January was always going to be a difficult first transfer window back in club football for Michael O’Neill , trying to attract players to the bottom of the Championship while thinning the squad under the spectre of Financial Fair Play.
Who knows what direction everything would have taken if he had landed primary targets – or if suitors were found to pay decent fees for the quarry of expensive players no longer in Stoke’s plans.
There are plenty of unknown quantities too, if we cast forward to the summer.
That starts, of course, with what division Stoke will be preparing to play in next season. These mid-week results have not let anyone sit easy.

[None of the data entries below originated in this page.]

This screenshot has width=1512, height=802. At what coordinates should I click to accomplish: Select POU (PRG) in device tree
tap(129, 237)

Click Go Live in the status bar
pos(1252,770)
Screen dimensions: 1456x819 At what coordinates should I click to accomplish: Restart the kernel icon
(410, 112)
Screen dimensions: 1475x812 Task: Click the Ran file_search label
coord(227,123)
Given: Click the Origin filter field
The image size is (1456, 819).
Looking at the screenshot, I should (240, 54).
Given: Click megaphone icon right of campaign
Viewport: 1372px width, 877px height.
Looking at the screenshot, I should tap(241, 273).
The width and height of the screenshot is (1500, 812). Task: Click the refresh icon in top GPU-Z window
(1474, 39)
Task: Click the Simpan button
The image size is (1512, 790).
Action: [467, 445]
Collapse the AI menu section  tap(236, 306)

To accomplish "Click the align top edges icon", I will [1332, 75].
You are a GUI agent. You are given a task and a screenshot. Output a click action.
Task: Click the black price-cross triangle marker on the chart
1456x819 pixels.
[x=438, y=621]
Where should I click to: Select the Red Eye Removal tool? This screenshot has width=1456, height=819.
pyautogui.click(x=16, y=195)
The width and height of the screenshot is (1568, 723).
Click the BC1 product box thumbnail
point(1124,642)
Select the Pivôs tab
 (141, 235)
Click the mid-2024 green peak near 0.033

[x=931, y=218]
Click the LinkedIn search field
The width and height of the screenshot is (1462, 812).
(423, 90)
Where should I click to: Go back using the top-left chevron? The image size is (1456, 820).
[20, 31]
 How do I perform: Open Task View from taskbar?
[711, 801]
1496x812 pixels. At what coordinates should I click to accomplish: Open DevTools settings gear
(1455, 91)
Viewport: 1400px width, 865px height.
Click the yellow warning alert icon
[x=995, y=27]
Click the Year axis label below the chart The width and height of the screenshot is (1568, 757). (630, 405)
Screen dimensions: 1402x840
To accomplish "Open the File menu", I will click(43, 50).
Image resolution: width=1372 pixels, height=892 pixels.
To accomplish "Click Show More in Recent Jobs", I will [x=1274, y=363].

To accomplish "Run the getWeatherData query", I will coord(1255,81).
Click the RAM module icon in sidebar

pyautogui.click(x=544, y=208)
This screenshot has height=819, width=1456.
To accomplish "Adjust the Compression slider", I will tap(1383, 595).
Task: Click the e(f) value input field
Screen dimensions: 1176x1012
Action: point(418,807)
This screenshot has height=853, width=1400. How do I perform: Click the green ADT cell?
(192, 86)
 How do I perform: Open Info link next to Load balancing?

In fact, there is already a rush for spare underpants in the Potteries area.
But also, what seems a long way down the line, the budget could swing on whether there will be interest in any of the bigger names.
Jack Butland will only have 12 months left on his contract, Joe Allen still remains on Premier League radars, Bruno Martins Indi has an impressive CV.
Stoke have one of the biggest wage bills in the division too and in the third and final year of parachute payments – by the end of which the EFL will be judging the scale of the club’s losses over a three-year period (no more than £39m is permitted) – that might come into play.
One thing that is sure, however, is that Stoke will still have a host of players on their books who will never play for the club again.
The long-awaited departure of Giannelli Imbula almost three years after his final appearance for the club is hopefully a sign of things to come… albeit that there has to be someone somewhere willing to pay some cash for one, two or six.
There are complications around amortisation and how much they can afford to write off the books without opening themselves to punishment from the EFL.
It may seem at best silly or at worst unfair that Stoke in the Championship could face penalties for mistakes they could financially afford in the Premier League, especially with billionaire owners. Even an £18m transfer is small fry if you’re serious about competing in the top flight.
If they don’t work out it can be double punishment, one on the pitch and one off it.
Rivals would point out that was the whole point of the parachute payments – and how Stoke must regret their spending spree following relegation, or at least that it didn’t work out with an immediate promotion.
But this is the position Stoke find themselves in and they’ve got to do the best they can to clear the decks for as little hit as possible.
There is enough for O’Neill to deal with in pre-season without having to manage Kevin Wimmer, for one.
Let’s hope that Stoke are already working hard behind the scenes, exploring contacts anywhere and everywhere across the world, to grease the wheels on these players’ next moves before the first day of training.
Oh, and it’s probably about time to maybe sign a left-back.